I'm planning on buying a My Passport Essential, I'm not sure which to get. It comes in 250 gb, 320 gb, 500 gb, 640 gb, and 1 tb. I'm planning on using one for picture, music storage, file storage, software storage, no movies.

Which one should I get? I want it to hold 1000+ pictures, and 300-500+ songs.

Bellaplex


----------



## FordGT90Concept (Jan 24, 2011)

1000 pictures and 500 songs, way over estimating their size (10 MiB each when both average about 5 MiB)), would be 15 GiB of capcity.  From what you said, any should be able to hold them all.
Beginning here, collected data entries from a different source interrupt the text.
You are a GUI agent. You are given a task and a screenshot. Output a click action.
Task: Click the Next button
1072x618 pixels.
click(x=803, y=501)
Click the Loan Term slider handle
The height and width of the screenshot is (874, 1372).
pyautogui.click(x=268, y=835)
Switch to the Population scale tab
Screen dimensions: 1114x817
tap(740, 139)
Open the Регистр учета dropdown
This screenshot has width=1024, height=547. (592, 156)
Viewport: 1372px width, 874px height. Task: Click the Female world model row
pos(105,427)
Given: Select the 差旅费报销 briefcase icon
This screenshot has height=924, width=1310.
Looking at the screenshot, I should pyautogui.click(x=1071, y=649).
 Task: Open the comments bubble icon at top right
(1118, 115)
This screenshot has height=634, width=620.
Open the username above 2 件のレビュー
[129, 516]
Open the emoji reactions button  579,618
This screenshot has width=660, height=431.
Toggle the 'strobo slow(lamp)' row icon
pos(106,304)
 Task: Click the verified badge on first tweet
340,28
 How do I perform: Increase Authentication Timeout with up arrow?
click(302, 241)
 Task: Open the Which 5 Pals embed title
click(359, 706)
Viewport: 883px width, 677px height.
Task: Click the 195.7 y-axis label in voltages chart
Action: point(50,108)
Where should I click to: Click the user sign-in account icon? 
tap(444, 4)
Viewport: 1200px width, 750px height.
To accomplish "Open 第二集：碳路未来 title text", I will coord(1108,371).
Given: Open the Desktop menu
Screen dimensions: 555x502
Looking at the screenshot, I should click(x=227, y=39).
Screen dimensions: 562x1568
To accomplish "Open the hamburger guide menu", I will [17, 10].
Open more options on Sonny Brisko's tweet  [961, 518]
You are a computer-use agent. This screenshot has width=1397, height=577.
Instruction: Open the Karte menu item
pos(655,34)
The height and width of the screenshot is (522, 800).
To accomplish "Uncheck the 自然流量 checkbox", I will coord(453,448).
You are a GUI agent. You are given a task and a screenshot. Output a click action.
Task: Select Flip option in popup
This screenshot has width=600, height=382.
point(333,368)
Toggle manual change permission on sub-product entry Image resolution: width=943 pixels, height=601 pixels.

I would buy whichever offers the best price/capacity ratio.  For instance, if if the 500 GB model is only a few dollars more than 250 GB model, it makes sense to get the 500 GB model because a few extra dollars now is less than a whole new hard drive down the road.


----------



## 95Viper (Jan 24, 2011)

Personally, if you intend on getting one; then, IMO purchase the largest you can manage to afford.
I have to many times experienced the dreaded... "Sh*t should of gotten the larger one syndrome".


----------



## de.das.dude (Jan 24, 2011)

get the transcend 500gb.

it has the ability of transferring data through two usb ports, no power reqd, and speeds are >80MB/s
For a price of around 45USD, its cheap too.


----------



## FreedomEclipse (Jan 24, 2011)

If you can afford the 1tb - Id go for it, Itb is incredibly useful for backing up and archiving stuff


----------



## jsfitz54 (Jan 24, 2011)

I only buy the 640mb models for myself based on price per GB:  Own 2 Samsung S2 black (love) USB2.0, 1 LaCie Rikki USB2.0(so-so, mini cord is useless see pic http://img.techpowerup.org/110124/Capture261.jpg ...uses Samsung drive, and home built Azio USB3.0 case with Samsung 640mb 7200rpm 16cache(love).  My stepmother who is retired from HP only buys the 500GB HP USB2.0 size due to that being max size. I'm not in love with HP but drives seem ok.  These are just my portable drives.


----------



## happita (Jan 25, 2011)

I would say get at least a 750GB if not a 1TB. Just like 95Viper said, when you get close to filling 1 up, you will kick yourself in the ass telling yourself that you should have gotten the one with a larger capacity. 
However, if there are going to be NO movies at all on this thing, I would say either a 500GB or 640GB would be fine even though you probably won't use it all, but thats the point, you don't want to use it all and eventually run out


----------



## scaminatrix (Jan 25, 2011)

IMO you're better off buying an external case separately and also buying a 2TB Spinpoint F4. Altogether should work out about the same price as a My Passport 1TB.
Or you could get the external caddy and the 1TB Spinpoint F3 HD103SJ (these drives are excellent, and surprisingly cheap at the moment) for much less than the 1TB My Passport...


----------



## Melvis (Jan 25, 2011)

Since 1TB are at a all time low, and is PLENTY of room for what you need now and the future, id get one of those


----------



## MohawkAngel (Jan 25, 2011)

If speed is not a big business for you I would go with the biggest 2.5 you could afford since it's powered by the usb port itself. Fully transportable!


----------